Pheochromocytomas and related Paragangliomas
Catecholamine-producing tumors may arise in the adrenal medulla (pheochromocytomas) or in extraadrenal chromaffin cells (paragangliomas). Their prevalence is about 0.1% in patients with hypertension and 4% in patients with a fortuitously discovered adrenal mass.
These tumors may be sporadic or part of any of several genetic diseases: familial pheochromocytoma-paraganglioma syndromes, multiple endocrine neoplasia type 2, neurofibromatosis 1 and von Hippel-Lindau disease.
Familial cases are diagnosed earlier and are more frequently bilateral and recurring than sporadic cases. The most specific and sensitive diagnostic test for the tumor is the determination of plasma or urinary metanephrines. The tumor can be located by computed tomography, magnetic resonance imaging and metaiodobenzylguanidine scintigraphy. Treatment is resection of the tumor, generally by laparoscopic surgery.

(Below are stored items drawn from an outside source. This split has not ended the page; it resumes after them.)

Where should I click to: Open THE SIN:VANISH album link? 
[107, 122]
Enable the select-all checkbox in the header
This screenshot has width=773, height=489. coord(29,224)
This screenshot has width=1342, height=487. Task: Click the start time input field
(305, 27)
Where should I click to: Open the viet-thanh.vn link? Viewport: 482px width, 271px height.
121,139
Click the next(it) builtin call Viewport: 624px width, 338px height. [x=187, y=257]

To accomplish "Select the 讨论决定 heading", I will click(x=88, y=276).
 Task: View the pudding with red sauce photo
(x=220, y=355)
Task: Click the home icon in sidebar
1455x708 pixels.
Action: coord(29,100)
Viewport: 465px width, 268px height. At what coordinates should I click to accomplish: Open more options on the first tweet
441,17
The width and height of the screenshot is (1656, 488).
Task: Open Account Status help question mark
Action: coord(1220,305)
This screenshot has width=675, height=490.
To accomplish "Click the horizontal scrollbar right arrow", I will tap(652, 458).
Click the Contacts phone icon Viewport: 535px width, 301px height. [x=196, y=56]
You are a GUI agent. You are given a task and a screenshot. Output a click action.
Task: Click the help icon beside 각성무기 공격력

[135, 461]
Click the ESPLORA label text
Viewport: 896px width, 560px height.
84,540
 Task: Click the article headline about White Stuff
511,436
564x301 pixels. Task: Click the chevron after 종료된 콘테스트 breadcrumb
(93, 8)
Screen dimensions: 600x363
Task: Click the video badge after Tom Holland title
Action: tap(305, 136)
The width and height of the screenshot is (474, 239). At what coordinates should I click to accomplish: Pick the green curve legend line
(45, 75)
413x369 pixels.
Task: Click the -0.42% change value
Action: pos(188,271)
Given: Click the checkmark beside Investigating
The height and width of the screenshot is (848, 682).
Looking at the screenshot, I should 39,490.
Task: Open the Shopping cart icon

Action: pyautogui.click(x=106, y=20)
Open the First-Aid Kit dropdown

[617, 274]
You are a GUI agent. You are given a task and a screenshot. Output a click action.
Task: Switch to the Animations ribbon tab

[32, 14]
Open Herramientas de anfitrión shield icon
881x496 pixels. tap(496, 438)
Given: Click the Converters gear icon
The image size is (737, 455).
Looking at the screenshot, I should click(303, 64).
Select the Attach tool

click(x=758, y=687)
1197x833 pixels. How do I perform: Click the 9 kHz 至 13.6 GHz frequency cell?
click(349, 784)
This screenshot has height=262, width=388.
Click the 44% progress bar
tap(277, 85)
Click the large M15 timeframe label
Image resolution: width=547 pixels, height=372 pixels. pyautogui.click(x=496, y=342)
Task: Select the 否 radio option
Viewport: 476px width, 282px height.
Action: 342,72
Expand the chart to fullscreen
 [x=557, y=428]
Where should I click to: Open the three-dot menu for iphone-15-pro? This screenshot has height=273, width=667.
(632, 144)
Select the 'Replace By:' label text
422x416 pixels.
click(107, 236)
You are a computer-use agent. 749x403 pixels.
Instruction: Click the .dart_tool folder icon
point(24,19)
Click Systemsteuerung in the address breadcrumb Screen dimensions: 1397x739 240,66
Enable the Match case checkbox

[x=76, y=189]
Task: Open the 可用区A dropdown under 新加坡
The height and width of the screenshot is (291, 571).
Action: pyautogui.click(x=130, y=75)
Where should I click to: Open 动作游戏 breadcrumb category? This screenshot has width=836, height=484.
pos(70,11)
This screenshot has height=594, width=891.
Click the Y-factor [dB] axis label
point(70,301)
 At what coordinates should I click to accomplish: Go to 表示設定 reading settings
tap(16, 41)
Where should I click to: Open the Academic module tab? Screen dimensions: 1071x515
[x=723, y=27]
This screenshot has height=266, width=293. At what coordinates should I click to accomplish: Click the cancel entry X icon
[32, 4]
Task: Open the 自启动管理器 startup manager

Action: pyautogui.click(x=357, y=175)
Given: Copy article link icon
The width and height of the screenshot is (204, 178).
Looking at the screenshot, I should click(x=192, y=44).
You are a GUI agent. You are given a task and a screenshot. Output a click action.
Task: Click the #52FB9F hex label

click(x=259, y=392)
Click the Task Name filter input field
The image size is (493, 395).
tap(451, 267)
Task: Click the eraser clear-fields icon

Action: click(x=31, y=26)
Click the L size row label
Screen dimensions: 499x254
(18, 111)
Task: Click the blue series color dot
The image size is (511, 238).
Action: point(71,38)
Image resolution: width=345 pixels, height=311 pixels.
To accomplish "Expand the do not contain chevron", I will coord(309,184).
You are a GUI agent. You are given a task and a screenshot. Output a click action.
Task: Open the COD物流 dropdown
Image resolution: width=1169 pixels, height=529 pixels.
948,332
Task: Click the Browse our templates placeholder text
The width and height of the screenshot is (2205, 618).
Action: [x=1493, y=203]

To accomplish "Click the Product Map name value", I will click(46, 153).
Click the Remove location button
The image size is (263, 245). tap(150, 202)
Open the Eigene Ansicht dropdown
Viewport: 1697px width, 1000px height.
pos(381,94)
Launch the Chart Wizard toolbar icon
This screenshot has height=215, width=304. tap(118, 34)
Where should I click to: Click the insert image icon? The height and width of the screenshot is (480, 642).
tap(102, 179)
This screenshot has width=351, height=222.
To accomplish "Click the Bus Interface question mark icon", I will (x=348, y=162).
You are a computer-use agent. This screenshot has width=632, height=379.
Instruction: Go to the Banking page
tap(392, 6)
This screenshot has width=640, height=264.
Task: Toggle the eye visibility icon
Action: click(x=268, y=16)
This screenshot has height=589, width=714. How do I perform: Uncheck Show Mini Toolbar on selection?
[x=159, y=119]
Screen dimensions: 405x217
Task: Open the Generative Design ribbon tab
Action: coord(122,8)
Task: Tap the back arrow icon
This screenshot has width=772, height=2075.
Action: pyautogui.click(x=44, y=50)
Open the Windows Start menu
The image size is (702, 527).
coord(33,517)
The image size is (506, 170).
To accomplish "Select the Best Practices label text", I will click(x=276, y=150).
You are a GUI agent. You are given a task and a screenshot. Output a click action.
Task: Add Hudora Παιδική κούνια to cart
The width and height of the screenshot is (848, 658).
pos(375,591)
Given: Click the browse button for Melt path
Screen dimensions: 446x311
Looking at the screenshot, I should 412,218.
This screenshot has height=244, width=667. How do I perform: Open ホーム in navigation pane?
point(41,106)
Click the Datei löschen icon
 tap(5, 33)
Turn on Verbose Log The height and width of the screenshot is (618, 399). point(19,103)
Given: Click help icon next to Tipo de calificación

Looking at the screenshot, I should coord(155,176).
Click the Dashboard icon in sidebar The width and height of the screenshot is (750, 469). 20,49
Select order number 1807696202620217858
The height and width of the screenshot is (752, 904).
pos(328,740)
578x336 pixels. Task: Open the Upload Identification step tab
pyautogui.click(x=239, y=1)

About 10% of tumors are malignant either at first operation or during follow-up, malignancy being diagnosed by the presence of lymph node, visceral or bone metastases. Recurrences and malignancy are more frequent in cases with large or extraadrenal tumors. Treatment for malignant recurrence includes surgery, therapeutic embolization, chemotherapy and metabolic radiotherapy. Patients, especially those with familial or extraadrenal tumors, should be followed-up indefinitely.